[练习任务 1] 请把下面条目中的若干行原样照抄一遍：从含有“Toggle the Traffic”的那一行起，一直抄到含有“click(x=711, y=425)”的那一行，首尾两行都要包括在内。

^^^^^^^^

N Ary Tree Level Order Traversal
N叉树的层序遍历
题目描述
给定一个N叉树,返回其节点值的层序遍历。(即从左到右,逐层遍历)
解法
N叉树的定义为:
type Node struct {
Val int
Children []*Node
}解法一:队列
时间复杂度:
O(n)空间复杂度:
O(n)
func levelOrder(root *Node) [][]int {
result := [][]int{}
if root == nil {
return result
}
queue := []*Node{root}
index := 0
for index < len(queue) {
layerEnd := len(queue)
current := []int{}
for index < layerEnd {
root = queue[index]
queue = append(queue, root.Children...)
current = append(current, root.Val)
index++
}
result = append(result, current)
}
return result
}解法二:队列优化
时间复杂度:
O(n)空间复杂度:
O(n)
func levelOrder(root *Node) [][]int {
result := [][]int{}
if root == nil {
return result
}
stack := []*Node{root}
for len(stack) > 0 {
newStack := []*Node{}
levelResult := []int{}
for _, v := range stack {
levelResult = append(levelResult, v.Val)

^^^^^^^^

[练习任务 2] 请接着上面讲N叉树层序遍历的页面往下写，从它停下的地方续写。

^^^^^^^^

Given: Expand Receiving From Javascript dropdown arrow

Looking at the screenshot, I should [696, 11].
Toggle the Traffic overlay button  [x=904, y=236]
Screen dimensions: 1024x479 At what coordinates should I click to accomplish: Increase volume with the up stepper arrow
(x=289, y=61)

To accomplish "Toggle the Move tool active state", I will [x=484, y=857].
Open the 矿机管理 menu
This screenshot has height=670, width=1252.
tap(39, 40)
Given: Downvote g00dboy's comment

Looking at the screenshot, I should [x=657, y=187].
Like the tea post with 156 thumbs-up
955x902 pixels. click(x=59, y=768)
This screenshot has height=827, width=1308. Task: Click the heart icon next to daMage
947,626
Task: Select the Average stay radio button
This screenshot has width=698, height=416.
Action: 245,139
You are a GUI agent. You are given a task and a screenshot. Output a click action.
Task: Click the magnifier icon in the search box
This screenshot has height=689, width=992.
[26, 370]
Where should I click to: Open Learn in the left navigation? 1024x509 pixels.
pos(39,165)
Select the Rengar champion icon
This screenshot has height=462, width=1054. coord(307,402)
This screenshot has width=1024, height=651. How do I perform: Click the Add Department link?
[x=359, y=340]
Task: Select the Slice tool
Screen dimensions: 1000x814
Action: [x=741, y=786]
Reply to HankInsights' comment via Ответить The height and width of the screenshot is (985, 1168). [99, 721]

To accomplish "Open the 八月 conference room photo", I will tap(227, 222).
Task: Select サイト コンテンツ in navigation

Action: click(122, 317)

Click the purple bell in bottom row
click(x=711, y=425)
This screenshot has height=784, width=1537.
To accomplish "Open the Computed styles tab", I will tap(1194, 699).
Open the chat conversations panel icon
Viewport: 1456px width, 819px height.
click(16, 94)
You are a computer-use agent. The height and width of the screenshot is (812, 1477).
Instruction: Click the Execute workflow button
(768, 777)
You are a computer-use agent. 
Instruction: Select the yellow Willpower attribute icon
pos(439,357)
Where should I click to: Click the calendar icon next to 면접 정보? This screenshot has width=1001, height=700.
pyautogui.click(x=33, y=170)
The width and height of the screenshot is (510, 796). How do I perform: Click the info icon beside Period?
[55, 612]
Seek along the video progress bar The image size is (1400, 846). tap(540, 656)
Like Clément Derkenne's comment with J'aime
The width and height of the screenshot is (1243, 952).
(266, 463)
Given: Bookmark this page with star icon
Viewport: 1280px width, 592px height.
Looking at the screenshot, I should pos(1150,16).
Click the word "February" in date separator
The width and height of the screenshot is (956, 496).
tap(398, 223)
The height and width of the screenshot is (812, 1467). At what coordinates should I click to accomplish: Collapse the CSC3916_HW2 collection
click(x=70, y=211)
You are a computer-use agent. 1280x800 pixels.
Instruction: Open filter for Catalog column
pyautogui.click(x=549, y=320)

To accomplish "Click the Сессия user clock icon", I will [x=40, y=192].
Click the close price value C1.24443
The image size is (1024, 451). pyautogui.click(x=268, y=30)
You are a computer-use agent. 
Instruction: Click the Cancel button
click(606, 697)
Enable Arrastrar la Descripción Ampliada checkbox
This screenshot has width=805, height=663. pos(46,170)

^^^^^^^^

[任务答案 1]
Toggle the Traffic overlay button  [x=904, y=236]
Screen dimensions: 1024x479 At what coordinates should I click to accomplish: Increase volume with the up stepper arrow
(x=289, y=61)

To accomplish "Toggle the Move tool active state", I will [x=484, y=857].
Open the 矿机管理 menu
This screenshot has height=670, width=1252.
tap(39, 40)
Given: Downvote g00dboy's comment

Looking at the screenshot, I should [x=657, y=187].
Like the tea post with 156 thumbs-up
955x902 pixels. click(x=59, y=768)
This screenshot has height=827, width=1308. Task: Click the heart icon next to daMage
947,626
Task: Select the Average stay radio button
This screenshot has width=698, height=416.
Action: 245,139
You are a GUI agent. You are given a task and a screenshot. Output a click action.
Task: Click the magnifier icon in the search box
This screenshot has height=689, width=992.
[26, 370]
Where should I click to: Open Learn in the left navigation? 1024x509 pixels.
pos(39,165)
Select the Rengar champion icon
This screenshot has height=462, width=1054. coord(307,402)
This screenshot has width=1024, height=651. How do I perform: Click the Add Department link?
[x=359, y=340]
Task: Select the Slice tool
Screen dimensions: 1000x814
Action: [x=741, y=786]
Reply to HankInsights' comment via Ответить The height and width of the screenshot is (985, 1168). [99, 721]

To accomplish "Open the 八月 conference room photo", I will tap(227, 222).
Task: Select サイト コンテンツ in navigation

Action: click(122, 317)

Click the purple bell in bottom row
click(x=711, y=425)

[任务答案 2]
newStack = append(newStack, v.Children...)
}
result = append(result, levelResult)
stack = newStack
}
return result
}解法三:递归
时间复杂度:
O(n)空间复杂度:
O(n)
func levelOrder(root *Node) [][]int {
result := [][]int{}
if root == nil {
return result
}
result = layerOrder(root, result, 0)
return result
}
func layerOrder(root *Node, result [][]int, layer int) [][]int {
if len(result) == layer {
result = append(result, []int{})
}
result[layer] = append(result[layer], root.Val)
for _, node := range root.Children {
result = layerOrder(node, result, layer + 1)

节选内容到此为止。